[Document]:
A partir de 1979 et de l’invasion de l’armée rouge, l’Afghanistan devient une caricature des rivalités Est-Ouest : parti communiste fantoche, discours opposés sur la liberté, soutien américain aux forces d’opposition (surtout les plus radicales), ingérences pakistanaises, rivalité entre Islamabad et New Delhi... Peu semblent avoir mesuré la forte originalité de ce pays divisé entre ethnies qui assurent elles-mêmes leur sécurité et voient en tout étranger un ennemi (Jean-Christophe Victor). L’armée rouge s’y cassera les dents comme, avant elle, l’armée britannique en 1842.

[Segment de données]:

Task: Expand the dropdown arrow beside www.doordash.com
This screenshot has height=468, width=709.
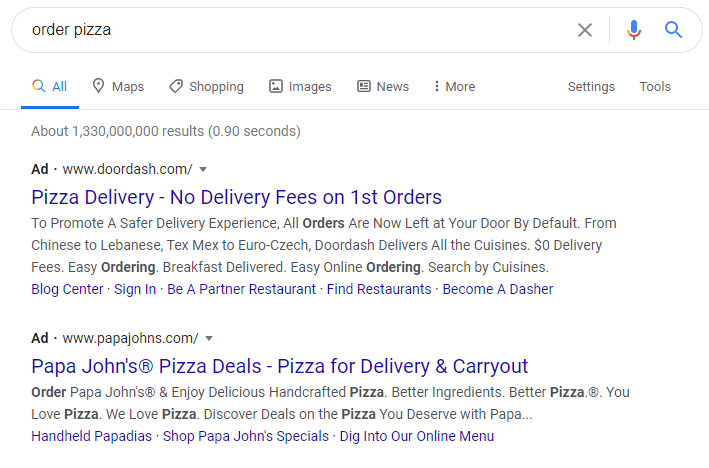Action: pos(203,170)
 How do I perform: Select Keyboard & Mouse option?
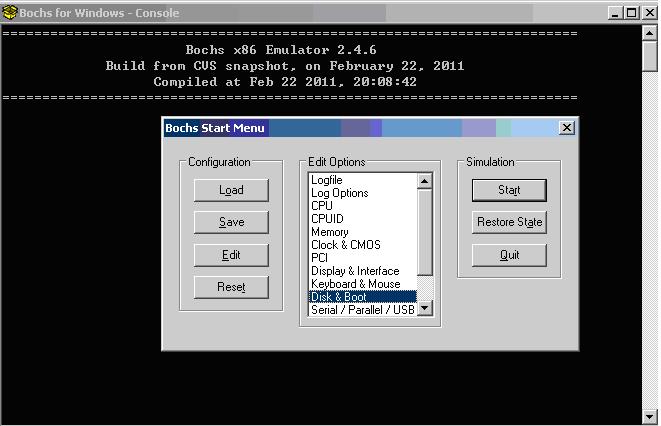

[Défi 1]:
Répondez à ces questions d'après le texte sur l'Afghanistan :
(a) En quelle année l'armée rouge envahit-elle l'Afghanistan ?
(b) Quelles forces d'opposition le soutien américain vise-t-il surtout ?
(c) Quelle armée s'est cassé les dents en Afghanistan avant l'armée rouge, et en quelle année ?
[Défi 2]: Prolongez, s'il vous plaît, le texte sur l'Afghanistan à partir de sa dernière phrase.

[Réponse 1]:
(a) En 1979.
(b) Les plus radicales.
(c) L'armée britannique, en 1842.

[Réponse 2]:
« Guerre de libération nationale ou guerre sainte ? », s’interroge Olivier Roy, alors que d’autres parlent des moudjahidins comme des « combattants de la liberté ». Le chercheur annonce déjà, à travers l’analyse des structures sociales, les difficultés que rencontreront les armées conventionnelles dans ce pays. Le retrait soviétique de 1989 puis la victoire des moudjahidins en 1992 ouvriront « Le temps du chaos » : les anciens résistants se déchirent sans aucun souci de la population de la capitale, bombardée à l’arme lourde.
Alors que les grandes puissances se désintéressent du pays, le Pakistan appuie l’arrivée au pouvoir des « étudiants en religion », les talibans. Les raisons de leur victoire et leur conception de l’ordre « islamique » sont décrites dans l’article d’Ahmed Rashid et par Stéphane Allix (« Qui sont les “étudiants en religion” ? »).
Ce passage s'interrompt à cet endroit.